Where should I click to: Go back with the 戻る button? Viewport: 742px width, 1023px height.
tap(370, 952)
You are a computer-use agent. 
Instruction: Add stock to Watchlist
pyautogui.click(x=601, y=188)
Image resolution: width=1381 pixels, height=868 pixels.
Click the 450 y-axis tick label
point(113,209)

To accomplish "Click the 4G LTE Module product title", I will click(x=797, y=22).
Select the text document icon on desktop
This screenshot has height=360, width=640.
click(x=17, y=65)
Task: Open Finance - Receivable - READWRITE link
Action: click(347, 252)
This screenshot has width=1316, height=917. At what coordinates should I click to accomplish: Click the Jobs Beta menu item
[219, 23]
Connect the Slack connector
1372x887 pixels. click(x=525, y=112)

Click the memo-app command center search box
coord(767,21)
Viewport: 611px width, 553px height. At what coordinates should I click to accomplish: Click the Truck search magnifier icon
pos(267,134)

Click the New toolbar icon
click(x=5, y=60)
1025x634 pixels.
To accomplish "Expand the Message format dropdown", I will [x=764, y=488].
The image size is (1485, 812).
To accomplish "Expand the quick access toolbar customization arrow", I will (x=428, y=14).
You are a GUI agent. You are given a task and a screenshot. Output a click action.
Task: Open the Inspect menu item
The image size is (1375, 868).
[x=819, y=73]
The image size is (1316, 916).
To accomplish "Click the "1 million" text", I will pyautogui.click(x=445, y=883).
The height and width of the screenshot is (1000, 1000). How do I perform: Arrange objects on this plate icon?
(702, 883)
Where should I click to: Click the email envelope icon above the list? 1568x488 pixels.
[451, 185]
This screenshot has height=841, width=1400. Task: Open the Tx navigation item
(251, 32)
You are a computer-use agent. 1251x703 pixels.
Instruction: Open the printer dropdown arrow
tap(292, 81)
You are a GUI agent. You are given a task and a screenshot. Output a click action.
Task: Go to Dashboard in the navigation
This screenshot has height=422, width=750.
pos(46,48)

-=-=-

#### Instructions for the task
Turn the listing into a JSON list of strings, one string per line, from its first line up to and including the line with "coord(767,21)". Skip blank lines.

#### Solution for this problem
[
  "Where should I click to: Go back with the 戻る button? Viewport: 742px width, 1023px height.",
  "tap(370, 952)",
  "You are a computer-use agent. ",
  "Instruction: Add stock to Watchlist",
  "pyautogui.click(x=601, y=188)",
  "Image resolution: width=1381 pixels, height=868 pixels.",
  "Click the 450 y-axis tick label",
  "point(113,209)",
  "To accomplish \"Click the 4G LTE Module product title\", I will click(x=797, y=22).",
  "Select the text document icon on desktop",
  "This screenshot has height=360, width=640.",
  "click(x=17, y=65)",
  "Task: Open Finance - Receivable - READWRITE link",
  "Action: click(347, 252)",
  "This screenshot has width=1316, height=917. At what coordinates should I click to accomplish: Click the Jobs Beta menu item",
  "[219, 23]",
  "Connect the Slack connector",
  "1372x887 pixels. click(x=525, y=112)",
  "Click the memo-app command center search box",
  "coord(767,21)"
]